11. Ground 1 submits that the judge failed to consider crucial medical evidence relating to the third appellant in the form of a letter dated 28 October 2020 from a consultant paediatrician stating as follows:
“I would be very grateful if you could review Daniella in your Epilepsy clinic. She had an EEG on 20th October 2020 which reports awake background shows normal posterior dominant rhythm of 9Hz, normal for age of the child. There are right centrotemporal spike and wave epileptiform discharges. These sometimes show a frontal dipole positivity, and the discharges are activated in sleep occurring more frequently. The findings suggest a focal epilepsy arising from right centrotemporal region and should be correlated to the clinical findings”. [emphasis added]

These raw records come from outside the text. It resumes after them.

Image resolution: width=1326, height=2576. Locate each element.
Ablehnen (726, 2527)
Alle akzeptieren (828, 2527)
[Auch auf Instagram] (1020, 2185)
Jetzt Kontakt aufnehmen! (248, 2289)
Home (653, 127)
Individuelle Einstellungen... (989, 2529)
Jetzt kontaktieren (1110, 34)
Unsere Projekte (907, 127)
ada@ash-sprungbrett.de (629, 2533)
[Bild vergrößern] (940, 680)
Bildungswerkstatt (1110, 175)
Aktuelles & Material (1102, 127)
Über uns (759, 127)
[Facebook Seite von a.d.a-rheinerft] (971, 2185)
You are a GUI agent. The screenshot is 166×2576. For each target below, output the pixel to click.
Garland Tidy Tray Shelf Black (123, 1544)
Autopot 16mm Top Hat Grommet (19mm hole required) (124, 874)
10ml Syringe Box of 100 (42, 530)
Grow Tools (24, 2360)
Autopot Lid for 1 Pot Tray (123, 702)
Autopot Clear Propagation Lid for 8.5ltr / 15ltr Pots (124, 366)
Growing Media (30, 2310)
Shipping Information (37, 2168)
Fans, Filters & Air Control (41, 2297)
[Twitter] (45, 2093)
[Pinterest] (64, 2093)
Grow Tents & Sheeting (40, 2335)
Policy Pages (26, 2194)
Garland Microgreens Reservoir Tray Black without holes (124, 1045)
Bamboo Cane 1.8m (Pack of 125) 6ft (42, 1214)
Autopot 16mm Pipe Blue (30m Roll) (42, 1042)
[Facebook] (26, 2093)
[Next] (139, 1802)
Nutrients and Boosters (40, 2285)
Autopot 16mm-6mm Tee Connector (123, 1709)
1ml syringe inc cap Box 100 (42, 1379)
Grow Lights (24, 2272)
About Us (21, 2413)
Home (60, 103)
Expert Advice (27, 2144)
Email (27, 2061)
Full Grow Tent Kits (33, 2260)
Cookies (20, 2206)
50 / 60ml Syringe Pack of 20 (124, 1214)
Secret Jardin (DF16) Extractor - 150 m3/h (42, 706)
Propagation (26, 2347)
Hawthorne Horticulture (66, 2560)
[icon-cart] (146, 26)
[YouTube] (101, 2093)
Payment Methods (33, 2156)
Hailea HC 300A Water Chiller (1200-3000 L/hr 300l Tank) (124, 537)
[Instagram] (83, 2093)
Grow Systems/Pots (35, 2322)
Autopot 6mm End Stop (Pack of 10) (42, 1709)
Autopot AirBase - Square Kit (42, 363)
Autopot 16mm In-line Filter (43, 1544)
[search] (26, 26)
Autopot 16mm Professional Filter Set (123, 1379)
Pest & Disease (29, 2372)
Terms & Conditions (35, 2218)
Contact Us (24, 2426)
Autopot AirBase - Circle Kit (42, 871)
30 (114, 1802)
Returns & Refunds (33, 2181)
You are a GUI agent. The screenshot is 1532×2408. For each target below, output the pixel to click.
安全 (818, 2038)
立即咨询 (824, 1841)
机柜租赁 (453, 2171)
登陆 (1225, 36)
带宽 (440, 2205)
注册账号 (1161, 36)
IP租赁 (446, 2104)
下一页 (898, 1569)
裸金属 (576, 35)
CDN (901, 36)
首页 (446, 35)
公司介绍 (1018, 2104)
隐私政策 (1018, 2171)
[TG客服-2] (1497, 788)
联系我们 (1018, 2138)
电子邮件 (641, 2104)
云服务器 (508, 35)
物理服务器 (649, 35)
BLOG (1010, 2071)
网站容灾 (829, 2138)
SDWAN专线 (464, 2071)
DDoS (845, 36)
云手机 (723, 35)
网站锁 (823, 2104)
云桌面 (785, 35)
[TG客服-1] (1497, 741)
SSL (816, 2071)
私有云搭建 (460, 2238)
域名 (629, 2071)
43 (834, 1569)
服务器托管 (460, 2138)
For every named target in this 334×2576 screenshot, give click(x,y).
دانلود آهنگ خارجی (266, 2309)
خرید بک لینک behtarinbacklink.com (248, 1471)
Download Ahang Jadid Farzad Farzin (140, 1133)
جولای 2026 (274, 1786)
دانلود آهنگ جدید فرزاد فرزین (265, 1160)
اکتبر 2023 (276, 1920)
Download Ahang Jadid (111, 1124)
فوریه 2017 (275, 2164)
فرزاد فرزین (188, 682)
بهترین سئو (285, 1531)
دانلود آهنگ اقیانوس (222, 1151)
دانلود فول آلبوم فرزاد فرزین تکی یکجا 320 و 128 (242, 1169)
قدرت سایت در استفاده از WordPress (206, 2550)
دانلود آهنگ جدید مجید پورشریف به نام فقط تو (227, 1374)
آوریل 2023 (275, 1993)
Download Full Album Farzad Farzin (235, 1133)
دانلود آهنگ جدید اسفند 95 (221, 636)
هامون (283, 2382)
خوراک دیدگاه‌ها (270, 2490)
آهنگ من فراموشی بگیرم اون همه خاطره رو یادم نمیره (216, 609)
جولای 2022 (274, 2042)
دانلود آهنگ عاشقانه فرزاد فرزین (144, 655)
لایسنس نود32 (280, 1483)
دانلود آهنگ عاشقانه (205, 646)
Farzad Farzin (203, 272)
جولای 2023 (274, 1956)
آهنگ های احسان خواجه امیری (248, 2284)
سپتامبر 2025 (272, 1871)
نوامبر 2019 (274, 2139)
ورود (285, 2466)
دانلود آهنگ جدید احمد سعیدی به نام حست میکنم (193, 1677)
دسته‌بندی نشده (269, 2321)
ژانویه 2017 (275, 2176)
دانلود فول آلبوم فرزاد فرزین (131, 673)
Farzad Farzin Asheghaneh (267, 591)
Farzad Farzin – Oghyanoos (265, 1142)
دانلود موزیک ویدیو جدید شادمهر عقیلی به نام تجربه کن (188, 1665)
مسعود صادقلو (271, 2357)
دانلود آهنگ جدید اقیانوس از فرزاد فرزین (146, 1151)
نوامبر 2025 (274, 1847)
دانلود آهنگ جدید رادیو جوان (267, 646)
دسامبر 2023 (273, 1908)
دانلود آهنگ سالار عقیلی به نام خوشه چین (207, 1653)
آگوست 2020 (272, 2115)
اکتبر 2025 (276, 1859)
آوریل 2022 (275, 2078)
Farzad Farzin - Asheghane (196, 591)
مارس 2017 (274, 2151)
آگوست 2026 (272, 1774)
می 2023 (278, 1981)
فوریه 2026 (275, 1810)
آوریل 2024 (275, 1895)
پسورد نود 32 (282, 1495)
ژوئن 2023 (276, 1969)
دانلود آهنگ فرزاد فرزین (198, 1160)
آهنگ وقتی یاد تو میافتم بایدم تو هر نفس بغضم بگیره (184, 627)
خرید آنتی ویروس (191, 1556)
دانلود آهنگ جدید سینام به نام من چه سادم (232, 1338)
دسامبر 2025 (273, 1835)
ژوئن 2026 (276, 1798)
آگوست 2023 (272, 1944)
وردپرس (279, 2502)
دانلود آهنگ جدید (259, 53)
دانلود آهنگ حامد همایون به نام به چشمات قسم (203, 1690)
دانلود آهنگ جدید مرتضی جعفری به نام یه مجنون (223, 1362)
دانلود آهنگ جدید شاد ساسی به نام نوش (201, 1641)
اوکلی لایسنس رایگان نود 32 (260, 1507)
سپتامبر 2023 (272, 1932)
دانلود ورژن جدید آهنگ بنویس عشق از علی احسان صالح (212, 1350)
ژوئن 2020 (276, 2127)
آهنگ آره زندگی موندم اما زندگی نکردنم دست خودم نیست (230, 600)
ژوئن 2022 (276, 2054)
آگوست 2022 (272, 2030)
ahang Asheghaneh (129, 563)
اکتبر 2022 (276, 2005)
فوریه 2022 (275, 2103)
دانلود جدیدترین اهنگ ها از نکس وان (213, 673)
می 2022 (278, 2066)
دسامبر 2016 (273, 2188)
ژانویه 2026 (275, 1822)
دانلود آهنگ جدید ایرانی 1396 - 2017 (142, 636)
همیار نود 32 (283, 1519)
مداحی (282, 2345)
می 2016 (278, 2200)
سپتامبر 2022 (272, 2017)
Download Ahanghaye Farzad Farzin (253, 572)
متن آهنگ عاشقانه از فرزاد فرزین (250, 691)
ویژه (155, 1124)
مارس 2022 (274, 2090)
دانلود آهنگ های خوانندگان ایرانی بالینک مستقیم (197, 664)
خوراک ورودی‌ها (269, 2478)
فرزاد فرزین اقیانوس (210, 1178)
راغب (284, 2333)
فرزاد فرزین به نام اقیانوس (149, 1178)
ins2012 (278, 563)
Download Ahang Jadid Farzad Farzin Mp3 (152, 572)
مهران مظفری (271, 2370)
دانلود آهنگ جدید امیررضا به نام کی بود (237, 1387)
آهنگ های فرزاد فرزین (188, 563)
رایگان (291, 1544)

12. It is submitted that the judge overlooked this evidence concerning the third appellant suffering from epilepsy.
13. In ground 1 it is also contended that the judge trivialised the seriousness of the third appellant’s medical condition by only referring to her allergies and describing them as “common ailments”.
14. Ground 2 submits that the judge fell into error by, in the first sentence of paragraph 48 of the decision, bringing the adverse immigration history of the first and second appellants into the assessment of the best interests of the third appellant.
15. Ground 3 submits that the judge erred by failing to have regard to objective evidence before him about difficulties accessing medical treatment in Nigeria. The objective evidence referred to in this ground is paragraph 2.5.4 of the Home Office Country Information Note on medical treatment and healthcare in Nigeria (“the CPIN”) which states:
“A 2019-published Intechopen, an online academic publisher, paper noted:
‘The high cost of accessing government specialist hospitals as well as teaching hospitals and the bureaucratic structure of general hospitals has increased the demand for private health provision, which predominantly caters for the middle-class cadre. Because of the availability of genuine drugs and the services rendered by private practitioners, the costs are generally high and are, thus, not easily accessible to the masses. Although the licensed pharmacist on the other hand sells genuine drugs, there are instances where some have engaged in sharp practices by mixing genuine and fake drugs or sometimes.”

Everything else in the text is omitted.